While she was so employed I informed her of my fight with the otter
and the loss of my dog, and her gentle sympathy was sweet to my
troubled spirit. And then I told her where she might find the
otter's skin, and how she should make use of it.
"There, now," she said, putting a pin through the bandage and
rising to her feet, "that will serve till you get home."
"It's real kind of you to do this for me, Thora," I said, touched
by the girl's tenderness, "and I will not forget this. No, not as
long as I live;" and I think there was a tremor in my voice--at
least I felt what I said.
"But," I continued, "what will they say to you at Crua Breck, if
they hear you have done this thing?"
"Halcro, I have done nothing but what I have been told to do.

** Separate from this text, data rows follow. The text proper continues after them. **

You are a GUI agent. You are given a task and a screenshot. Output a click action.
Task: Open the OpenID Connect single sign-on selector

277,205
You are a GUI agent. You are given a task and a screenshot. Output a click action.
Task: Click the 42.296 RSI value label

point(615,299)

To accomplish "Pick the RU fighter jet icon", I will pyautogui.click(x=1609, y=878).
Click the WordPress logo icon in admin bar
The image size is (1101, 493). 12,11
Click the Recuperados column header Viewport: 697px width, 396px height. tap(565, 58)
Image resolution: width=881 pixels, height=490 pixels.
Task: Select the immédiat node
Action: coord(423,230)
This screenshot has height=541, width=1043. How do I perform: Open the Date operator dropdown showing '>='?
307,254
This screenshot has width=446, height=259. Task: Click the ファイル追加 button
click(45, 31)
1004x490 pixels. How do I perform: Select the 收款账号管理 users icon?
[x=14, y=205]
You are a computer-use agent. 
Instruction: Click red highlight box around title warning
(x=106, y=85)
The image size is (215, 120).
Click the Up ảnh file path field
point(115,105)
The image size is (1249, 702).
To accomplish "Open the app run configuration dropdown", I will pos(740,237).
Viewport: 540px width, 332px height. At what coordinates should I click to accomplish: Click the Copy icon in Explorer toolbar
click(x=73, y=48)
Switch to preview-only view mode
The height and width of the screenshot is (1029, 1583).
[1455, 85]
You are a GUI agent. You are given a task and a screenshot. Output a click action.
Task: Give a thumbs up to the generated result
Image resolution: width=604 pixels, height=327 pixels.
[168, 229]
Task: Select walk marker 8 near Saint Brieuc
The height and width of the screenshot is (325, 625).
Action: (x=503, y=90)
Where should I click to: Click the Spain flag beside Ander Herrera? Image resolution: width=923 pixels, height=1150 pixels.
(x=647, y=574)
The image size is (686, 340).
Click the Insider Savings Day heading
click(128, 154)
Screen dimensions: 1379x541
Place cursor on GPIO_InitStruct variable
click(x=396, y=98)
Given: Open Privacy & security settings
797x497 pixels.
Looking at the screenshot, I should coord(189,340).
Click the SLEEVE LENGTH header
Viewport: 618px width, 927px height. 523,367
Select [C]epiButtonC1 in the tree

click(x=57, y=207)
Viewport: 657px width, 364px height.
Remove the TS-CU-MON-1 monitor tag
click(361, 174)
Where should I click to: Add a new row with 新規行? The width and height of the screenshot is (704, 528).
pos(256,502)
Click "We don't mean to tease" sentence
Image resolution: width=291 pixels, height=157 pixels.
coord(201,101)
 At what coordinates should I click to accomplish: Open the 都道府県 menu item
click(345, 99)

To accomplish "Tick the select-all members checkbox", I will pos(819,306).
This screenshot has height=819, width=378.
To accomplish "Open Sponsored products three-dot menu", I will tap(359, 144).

Before you knocked at the door, my father was saying we should aye
'do as we'd be done by.' In that I have obeyed him. But I must run
back now, or they will miss me. See you give care to the foot. Fare
ye well!"
And with that she hastened back to the farm, leaving me to ponder
over her manner of applying that golden rule which her father had,
while teaching it, so grievously failed to practise.
I made my way onward to Lyndardy--sadly, it is true, but with a
strange new feeling in my heart for this blue-eyed maiden who, in
defiance of her family, had helped me in my weariness and distress.